这里利用 GPU 进行矩阵乘法，代码来自 github

/**
 * This code copy from the matrixMul Sample of CUDA Samples and do some
 * modification:
 * 1. Add a kernel matrixMulCUDA_NonShared()
 * 2. Line 230 and 280 add `matrixMulCUDA_NonShared <<< grid, threads >>> (d_C,
 * d_A, d_B, dimsA.x, dimsB.x);`
 * 3. Ahange nIter from 300 into 3
 * 4. Line 424 add for (int width = 256; width <= 2048; width += 256)
 *
 * Copyright 1993-2015 NVIDIA Corporation.  All rights reserved.
 *
 * Please refer to the NVIDIA end user license agreement (EULA) associated
 * with this source code for terms and conditions that govern your use of
 * this software. Any use, reproduction, disclosure, or distribution of
 * this software and related documentation outside the terms of the EULA
 * is strictly prohibited.
 *
 */

/**
 * Matrix multiplication: C = A * B.
 * Host code.
 *
 * This sample implements matrix multiplication as described in Chapter 3
 * of the programming guide.
 * It has been written for clarity of exposition to illustrate various CUDA
 * programming principles, not with the goal of providing the most
 * performant generic kernel for matrix multiplication.
 *
 * See also:
 * V. Volkov and J. Demmel, "Benchmarking GPUs to tune dense linear algebra,"
 * in Proc. 2008 ACM/IEEE Conf. on Supercomputing (SC '08),
 * Piscataway, NJ: IEEE Press, 2008, pp. Art. 31:1-11.

**所示记录**
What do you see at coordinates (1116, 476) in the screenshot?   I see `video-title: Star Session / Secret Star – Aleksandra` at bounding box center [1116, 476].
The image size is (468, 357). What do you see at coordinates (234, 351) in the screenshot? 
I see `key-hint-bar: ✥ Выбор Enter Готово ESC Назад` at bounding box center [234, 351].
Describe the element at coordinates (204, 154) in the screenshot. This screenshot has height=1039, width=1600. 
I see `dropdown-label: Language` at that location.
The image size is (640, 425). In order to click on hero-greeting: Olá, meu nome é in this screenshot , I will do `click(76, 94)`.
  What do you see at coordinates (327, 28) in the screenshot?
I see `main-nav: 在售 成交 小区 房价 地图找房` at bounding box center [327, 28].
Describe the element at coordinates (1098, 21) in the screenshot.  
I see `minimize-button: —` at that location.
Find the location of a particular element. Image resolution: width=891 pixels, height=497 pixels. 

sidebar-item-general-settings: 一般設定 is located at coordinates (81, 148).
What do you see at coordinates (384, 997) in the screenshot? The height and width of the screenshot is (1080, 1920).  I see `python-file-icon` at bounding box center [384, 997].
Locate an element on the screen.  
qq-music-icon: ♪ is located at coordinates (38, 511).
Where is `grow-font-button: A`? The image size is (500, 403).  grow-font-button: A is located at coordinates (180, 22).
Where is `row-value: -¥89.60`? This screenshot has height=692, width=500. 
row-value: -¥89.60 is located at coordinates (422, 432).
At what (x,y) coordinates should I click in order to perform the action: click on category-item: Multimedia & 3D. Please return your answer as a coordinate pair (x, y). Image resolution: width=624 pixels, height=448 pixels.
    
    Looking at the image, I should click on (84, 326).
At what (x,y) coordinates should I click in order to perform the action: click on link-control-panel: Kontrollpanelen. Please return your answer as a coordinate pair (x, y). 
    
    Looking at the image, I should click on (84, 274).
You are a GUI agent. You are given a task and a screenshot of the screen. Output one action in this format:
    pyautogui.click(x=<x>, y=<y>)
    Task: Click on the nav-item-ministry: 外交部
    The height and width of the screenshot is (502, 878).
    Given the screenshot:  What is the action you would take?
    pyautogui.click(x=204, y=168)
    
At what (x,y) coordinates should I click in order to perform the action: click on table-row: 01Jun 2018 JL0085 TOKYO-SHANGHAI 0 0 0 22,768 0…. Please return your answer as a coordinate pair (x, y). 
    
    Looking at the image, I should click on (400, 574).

**问题**
1. 请用中文把文本中以“This sample implements”开头的那一段改写得更简短，保留其主要事实。
2. 把记录从开头一直到含有“Looking at the image, I should click on (84, 274).”的那一行（包括该行）中的“Describe the element”改为“Identify the element”，其余一概不动，只给出这部分内容。
上面的文本与这些记录彼此无关。

**预期输出**
1. 该示例按编程指南第 3 章所述实现矩阵乘法，目的是清楚地说明各种 CUDA 编程原则，而不是提供性能最佳的通用矩阵乘法内核。

2.
What do you see at coordinates (1116, 476) in the screenshot?   I see `video-title: Star Session / Secret Star – Aleksandra` at bounding box center [1116, 476].
The image size is (468, 357). What do you see at coordinates (234, 351) in the screenshot? 
I see `key-hint-bar: ✥ Выбор Enter Готово ESC Назад` at bounding box center [234, 351].
Identify the element at coordinates (204, 154) in the screenshot. This screenshot has height=1039, width=1600. 
I see `dropdown-label: Language` at that location.
The image size is (640, 425). In order to click on hero-greeting: Olá, meu nome é in this screenshot , I will do `click(76, 94)`.
  What do you see at coordinates (327, 28) in the screenshot?
I see `main-nav: 在售 成交 小区 房价 地图找房` at bounding box center [327, 28].
Identify the element at coordinates (1098, 21) in the screenshot.  
I see `minimize-button: —` at that location.
Find the location of a particular element. Image resolution: width=891 pixels, height=497 pixels. 

sidebar-item-general-settings: 一般設定 is located at coordinates (81, 148).
What do you see at coordinates (384, 997) in the screenshot? The height and width of the screenshot is (1080, 1920).  I see `python-file-icon` at bounding box center [384, 997].
Locate an element on the screen.  
qq-music-icon: ♪ is located at coordinates (38, 511).
Where is `grow-font-button: A`? The image size is (500, 403).  grow-font-button: A is located at coordinates (180, 22).
Where is `row-value: -¥89.60`? This screenshot has height=692, width=500. 
row-value: -¥89.60 is located at coordinates (422, 432).
At what (x,y) coordinates should I click in order to perform the action: click on category-item: Multimedia & 3D. Please return your answer as a coordinate pair (x, y). Image resolution: width=624 pixels, height=448 pixels.
    
    Looking at the image, I should click on (84, 326).
At what (x,y) coordinates should I click in order to perform the action: click on link-control-panel: Kontrollpanelen. Please return your answer as a coordinate pair (x, y). 
    
    Looking at the image, I should click on (84, 274).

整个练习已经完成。